What triple stores have you looked at? 4store is performant, but doesn't support reasoning. There's also BigData and Virtuoso which support various levels of it, and Franz are apparently working on a clustered version of Allegrograph.
Sure you can easily store graphs in a KV store, but graph databases allow you to efficiently traverse the graph too. Look up how to traverse graph structures in hadoop for example - I was looking it up recently for something Im building and in the end I opted for using hadoop to filter, aggregate and format the raw data and then input the preprocessed data into graph databases (Im using orientdb at the moment) for traversal queries. I duplicate the data on multiple machines and use storm bolts to do geaph queries (so each storm bolt has its own local copy of the graph database). Seems to be working well so far and allows me to do realtime traversals (though inserts wait hadoop the next hadoop batch job). Seemed a lot easier than what Id have to do to efficiently process using hadoop.
What's interesting about key-value databases? Storing keys and values in an RDBMS is trivial...
Graph databases are great for datasets where structure matters more than in a relational database and (way) more than in a K/V-store. When you're doing traversals of arbitrary depth, other technologies fall on their collective face.

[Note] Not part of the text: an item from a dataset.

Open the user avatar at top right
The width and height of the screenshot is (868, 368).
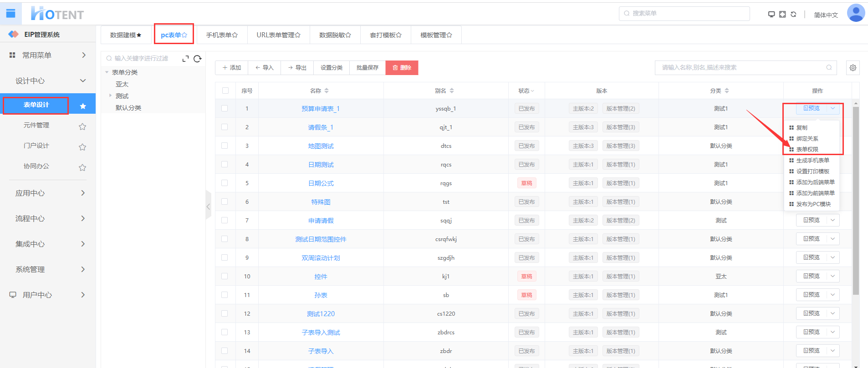pyautogui.click(x=855, y=13)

They seem to implement a variety of graph centric APIs. From a query standpoint, it's easier to use a graph database to do something like find all the people who share interests with someone (person <--> interest <--> person), or find all the grand children in a family tree.
Now whether or not Titan implements these performantly, I have no idea.

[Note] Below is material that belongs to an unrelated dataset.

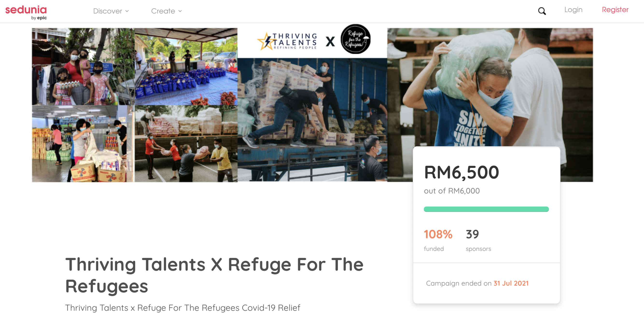Open the man carrying sack photo
The height and width of the screenshot is (318, 644).
click(x=490, y=87)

Yes, all information models are basically isomorphic. However, Neo4j for instance maintains referential integrity along the relationships, making sure there will never be a relationships without start- or endnode. In a K/V store or document store, there are no guarantees that your IDs pointing to other objects are updated as you change, delete or move the target data. Also, the graph structure is maintained on dics, meaning you can direct pointers on the storage level even in non-cached scenarios, while in a K/V or Document store you need to recreate the graph in memory before being able to do anything with it.
I don't want to spam this thread, but I feel I have to plug my personal pet project Related (https://github.com/sutajio/related), since it is, well.. yeah... "related" to the topic being discussed.
It can't do half of what Titan does and is a much, much simpler design. But it is fast, easy to use and works really well for 80% of the use cases you might have for a graph database on the web (social graphs, semantic web stuff, etc.)